[Exercise]:
Would you retype all of these records exactly?

[Data listing]:
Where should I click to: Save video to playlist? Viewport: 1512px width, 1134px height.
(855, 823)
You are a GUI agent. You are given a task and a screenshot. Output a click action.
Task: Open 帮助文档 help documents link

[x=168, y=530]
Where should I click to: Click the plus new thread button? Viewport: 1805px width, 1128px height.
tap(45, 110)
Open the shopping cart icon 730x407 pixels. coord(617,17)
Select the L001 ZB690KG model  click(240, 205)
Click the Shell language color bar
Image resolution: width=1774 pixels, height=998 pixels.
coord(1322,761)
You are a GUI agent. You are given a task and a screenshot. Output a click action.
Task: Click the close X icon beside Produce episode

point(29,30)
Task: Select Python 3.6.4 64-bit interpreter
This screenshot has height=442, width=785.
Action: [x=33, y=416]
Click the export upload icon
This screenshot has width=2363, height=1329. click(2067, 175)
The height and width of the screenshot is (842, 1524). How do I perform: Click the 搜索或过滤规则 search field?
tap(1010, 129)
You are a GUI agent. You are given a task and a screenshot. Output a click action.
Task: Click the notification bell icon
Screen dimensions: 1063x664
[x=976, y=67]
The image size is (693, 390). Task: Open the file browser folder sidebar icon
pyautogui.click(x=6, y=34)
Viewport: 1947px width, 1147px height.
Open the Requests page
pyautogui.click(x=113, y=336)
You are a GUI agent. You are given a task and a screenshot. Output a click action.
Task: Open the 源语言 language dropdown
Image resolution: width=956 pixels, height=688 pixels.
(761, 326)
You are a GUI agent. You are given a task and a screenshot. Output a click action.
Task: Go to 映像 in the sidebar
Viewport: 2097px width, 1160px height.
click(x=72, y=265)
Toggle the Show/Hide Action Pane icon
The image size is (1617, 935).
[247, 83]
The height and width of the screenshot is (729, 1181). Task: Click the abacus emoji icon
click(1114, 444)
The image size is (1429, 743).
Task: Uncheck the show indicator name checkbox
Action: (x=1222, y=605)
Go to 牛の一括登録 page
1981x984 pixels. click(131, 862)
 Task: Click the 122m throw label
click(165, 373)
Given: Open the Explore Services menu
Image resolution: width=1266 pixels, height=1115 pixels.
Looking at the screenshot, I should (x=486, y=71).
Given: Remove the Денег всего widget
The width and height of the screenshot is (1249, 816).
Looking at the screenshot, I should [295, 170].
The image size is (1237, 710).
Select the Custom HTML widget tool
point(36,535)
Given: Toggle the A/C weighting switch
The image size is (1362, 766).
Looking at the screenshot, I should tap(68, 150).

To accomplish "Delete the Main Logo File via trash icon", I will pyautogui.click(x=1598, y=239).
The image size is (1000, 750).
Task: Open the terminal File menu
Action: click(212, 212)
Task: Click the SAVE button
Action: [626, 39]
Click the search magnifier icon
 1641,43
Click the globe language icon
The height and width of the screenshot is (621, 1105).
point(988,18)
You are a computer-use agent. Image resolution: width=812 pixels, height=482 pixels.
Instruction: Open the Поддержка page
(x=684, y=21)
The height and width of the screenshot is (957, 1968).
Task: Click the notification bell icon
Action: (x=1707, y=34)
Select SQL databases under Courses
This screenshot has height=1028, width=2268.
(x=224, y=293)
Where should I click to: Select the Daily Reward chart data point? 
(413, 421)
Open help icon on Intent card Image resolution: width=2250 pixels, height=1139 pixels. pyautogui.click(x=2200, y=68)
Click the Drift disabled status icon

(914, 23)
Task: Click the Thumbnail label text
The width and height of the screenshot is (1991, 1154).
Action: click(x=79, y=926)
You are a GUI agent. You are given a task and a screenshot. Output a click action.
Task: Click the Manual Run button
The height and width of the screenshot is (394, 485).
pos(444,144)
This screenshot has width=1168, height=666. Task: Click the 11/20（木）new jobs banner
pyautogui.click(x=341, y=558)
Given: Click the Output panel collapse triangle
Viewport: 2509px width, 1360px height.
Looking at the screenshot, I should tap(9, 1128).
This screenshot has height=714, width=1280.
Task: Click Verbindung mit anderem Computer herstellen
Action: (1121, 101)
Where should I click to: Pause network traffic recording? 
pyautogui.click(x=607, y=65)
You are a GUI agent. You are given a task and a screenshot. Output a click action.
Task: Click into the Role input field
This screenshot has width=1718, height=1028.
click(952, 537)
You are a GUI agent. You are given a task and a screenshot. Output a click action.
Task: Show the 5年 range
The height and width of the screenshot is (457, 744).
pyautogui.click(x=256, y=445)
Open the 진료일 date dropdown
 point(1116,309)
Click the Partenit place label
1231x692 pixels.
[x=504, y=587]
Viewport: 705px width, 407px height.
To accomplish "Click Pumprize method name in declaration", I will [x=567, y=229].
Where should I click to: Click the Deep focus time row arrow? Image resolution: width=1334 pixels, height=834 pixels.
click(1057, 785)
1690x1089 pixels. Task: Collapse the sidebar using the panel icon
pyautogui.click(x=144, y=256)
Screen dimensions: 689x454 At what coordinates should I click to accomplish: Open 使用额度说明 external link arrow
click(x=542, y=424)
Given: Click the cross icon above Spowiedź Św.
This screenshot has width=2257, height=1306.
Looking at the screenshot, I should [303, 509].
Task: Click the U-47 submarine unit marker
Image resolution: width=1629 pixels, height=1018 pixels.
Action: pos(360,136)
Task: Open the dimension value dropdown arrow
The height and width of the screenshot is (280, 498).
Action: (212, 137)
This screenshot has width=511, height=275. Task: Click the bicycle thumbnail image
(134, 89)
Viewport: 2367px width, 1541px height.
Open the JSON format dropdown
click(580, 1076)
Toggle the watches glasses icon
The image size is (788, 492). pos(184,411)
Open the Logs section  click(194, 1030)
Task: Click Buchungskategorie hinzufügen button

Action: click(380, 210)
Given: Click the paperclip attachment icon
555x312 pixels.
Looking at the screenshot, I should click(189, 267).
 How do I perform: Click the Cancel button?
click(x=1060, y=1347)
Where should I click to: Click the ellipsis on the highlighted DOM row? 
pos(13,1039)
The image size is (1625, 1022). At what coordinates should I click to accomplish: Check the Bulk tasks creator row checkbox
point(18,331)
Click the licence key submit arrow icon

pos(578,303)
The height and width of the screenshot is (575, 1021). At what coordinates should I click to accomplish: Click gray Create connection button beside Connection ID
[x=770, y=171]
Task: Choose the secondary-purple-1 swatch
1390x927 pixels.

[Result below]:
Where should I click to: Save video to playlist? Viewport: 1512px width, 1134px height.
(855, 823)
You are a GUI agent. You are given a task and a screenshot. Output a click action.
Task: Open 帮助文档 help documents link

[x=168, y=530]
Where should I click to: Click the plus new thread button? Viewport: 1805px width, 1128px height.
tap(45, 110)
Open the shopping cart icon 730x407 pixels. coord(617,17)
Select the L001 ZB690KG model  click(240, 205)
Click the Shell language color bar
Image resolution: width=1774 pixels, height=998 pixels.
coord(1322,761)
You are a GUI agent. You are given a task and a screenshot. Output a click action.
Task: Click the close X icon beside Produce episode

point(29,30)
Task: Select Python 3.6.4 64-bit interpreter
This screenshot has height=442, width=785.
Action: [x=33, y=416]
Click the export upload icon
This screenshot has width=2363, height=1329. click(2067, 175)
The height and width of the screenshot is (842, 1524). How do I perform: Click the 搜索或过滤规则 search field?
tap(1010, 129)
You are a GUI agent. You are given a task and a screenshot. Output a click action.
Task: Click the notification bell icon
Screen dimensions: 1063x664
[x=976, y=67]
The image size is (693, 390). Task: Open the file browser folder sidebar icon
pyautogui.click(x=6, y=34)
Viewport: 1947px width, 1147px height.
Open the Requests page
pyautogui.click(x=113, y=336)
You are a GUI agent. You are given a task and a screenshot. Output a click action.
Task: Open the 源语言 language dropdown
Image resolution: width=956 pixels, height=688 pixels.
(761, 326)
You are a GUI agent. You are given a task and a screenshot. Output a click action.
Task: Go to 映像 in the sidebar
Viewport: 2097px width, 1160px height.
click(x=72, y=265)
Toggle the Show/Hide Action Pane icon
The image size is (1617, 935).
[247, 83]
The height and width of the screenshot is (729, 1181). Task: Click the abacus emoji icon
click(1114, 444)
The image size is (1429, 743).
Task: Uncheck the show indicator name checkbox
Action: (x=1222, y=605)
Go to 牛の一括登録 page
1981x984 pixels. click(131, 862)
 Task: Click the 122m throw label
click(165, 373)
Given: Open the Explore Services menu
Image resolution: width=1266 pixels, height=1115 pixels.
Looking at the screenshot, I should (x=486, y=71).
Given: Remove the Денег всего widget
The width and height of the screenshot is (1249, 816).
Looking at the screenshot, I should [295, 170].
The image size is (1237, 710).
Select the Custom HTML widget tool
point(36,535)
Given: Toggle the A/C weighting switch
The image size is (1362, 766).
Looking at the screenshot, I should tap(68, 150).

To accomplish "Delete the Main Logo File via trash icon", I will pyautogui.click(x=1598, y=239).
The image size is (1000, 750).
Task: Open the terminal File menu
Action: click(212, 212)
Task: Click the SAVE button
Action: [626, 39]
Click the search magnifier icon
 1641,43
Click the globe language icon
The height and width of the screenshot is (621, 1105).
point(988,18)
You are a computer-use agent. Image resolution: width=812 pixels, height=482 pixels.
Instruction: Open the Поддержка page
(x=684, y=21)
The height and width of the screenshot is (957, 1968).
Task: Click the notification bell icon
Action: (x=1707, y=34)
Select SQL databases under Courses
This screenshot has height=1028, width=2268.
(x=224, y=293)
Where should I click to: Select the Daily Reward chart data point? 
(413, 421)
Open help icon on Intent card Image resolution: width=2250 pixels, height=1139 pixels. pyautogui.click(x=2200, y=68)
Click the Drift disabled status icon

(914, 23)
Task: Click the Thumbnail label text
The width and height of the screenshot is (1991, 1154).
Action: click(x=79, y=926)
You are a GUI agent. You are given a task and a screenshot. Output a click action.
Task: Click the Manual Run button
The height and width of the screenshot is (394, 485).
pos(444,144)
This screenshot has width=1168, height=666. Task: Click the 11/20（木）new jobs banner
pyautogui.click(x=341, y=558)
Given: Click the Output panel collapse triangle
Viewport: 2509px width, 1360px height.
Looking at the screenshot, I should tap(9, 1128).
This screenshot has height=714, width=1280.
Task: Click Verbindung mit anderem Computer herstellen
Action: (1121, 101)
Where should I click to: Pause network traffic recording? 
pyautogui.click(x=607, y=65)
You are a GUI agent. You are given a task and a screenshot. Output a click action.
Task: Click into the Role input field
This screenshot has width=1718, height=1028.
click(952, 537)
You are a GUI agent. You are given a task and a screenshot. Output a click action.
Task: Show the 5年 range
The height and width of the screenshot is (457, 744).
pyautogui.click(x=256, y=445)
Open the 진료일 date dropdown
 point(1116,309)
Click the Partenit place label
1231x692 pixels.
[x=504, y=587]
Viewport: 705px width, 407px height.
To accomplish "Click Pumprize method name in declaration", I will [x=567, y=229].
Where should I click to: Click the Deep focus time row arrow? Image resolution: width=1334 pixels, height=834 pixels.
click(1057, 785)
1690x1089 pixels. Task: Collapse the sidebar using the panel icon
pyautogui.click(x=144, y=256)
Screen dimensions: 689x454 At what coordinates should I click to accomplish: Open 使用额度说明 external link arrow
click(x=542, y=424)
Given: Click the cross icon above Spowiedź Św.
This screenshot has width=2257, height=1306.
Looking at the screenshot, I should [303, 509].
Task: Click the U-47 submarine unit marker
Image resolution: width=1629 pixels, height=1018 pixels.
Action: pos(360,136)
Task: Open the dimension value dropdown arrow
The height and width of the screenshot is (280, 498).
Action: (212, 137)
This screenshot has width=511, height=275. Task: Click the bicycle thumbnail image
(134, 89)
Viewport: 2367px width, 1541px height.
Open the JSON format dropdown
click(580, 1076)
Toggle the watches glasses icon
The image size is (788, 492). pos(184,411)
Open the Logs section  click(194, 1030)
Task: Click Buchungskategorie hinzufügen button

Action: click(380, 210)
Given: Click the paperclip attachment icon
555x312 pixels.
Looking at the screenshot, I should click(189, 267).
 How do I perform: Click the Cancel button?
click(x=1060, y=1347)
Where should I click to: Click the ellipsis on the highlighted DOM row? 
pos(13,1039)
The image size is (1625, 1022). At what coordinates should I click to accomplish: Check the Bulk tasks creator row checkbox
point(18,331)
Click the licence key submit arrow icon

pos(578,303)
The height and width of the screenshot is (575, 1021). At what coordinates should I click to accomplish: Click gray Create connection button beside Connection ID
[x=770, y=171]
Task: Choose the secondary-purple-1 swatch
1390x927 pixels.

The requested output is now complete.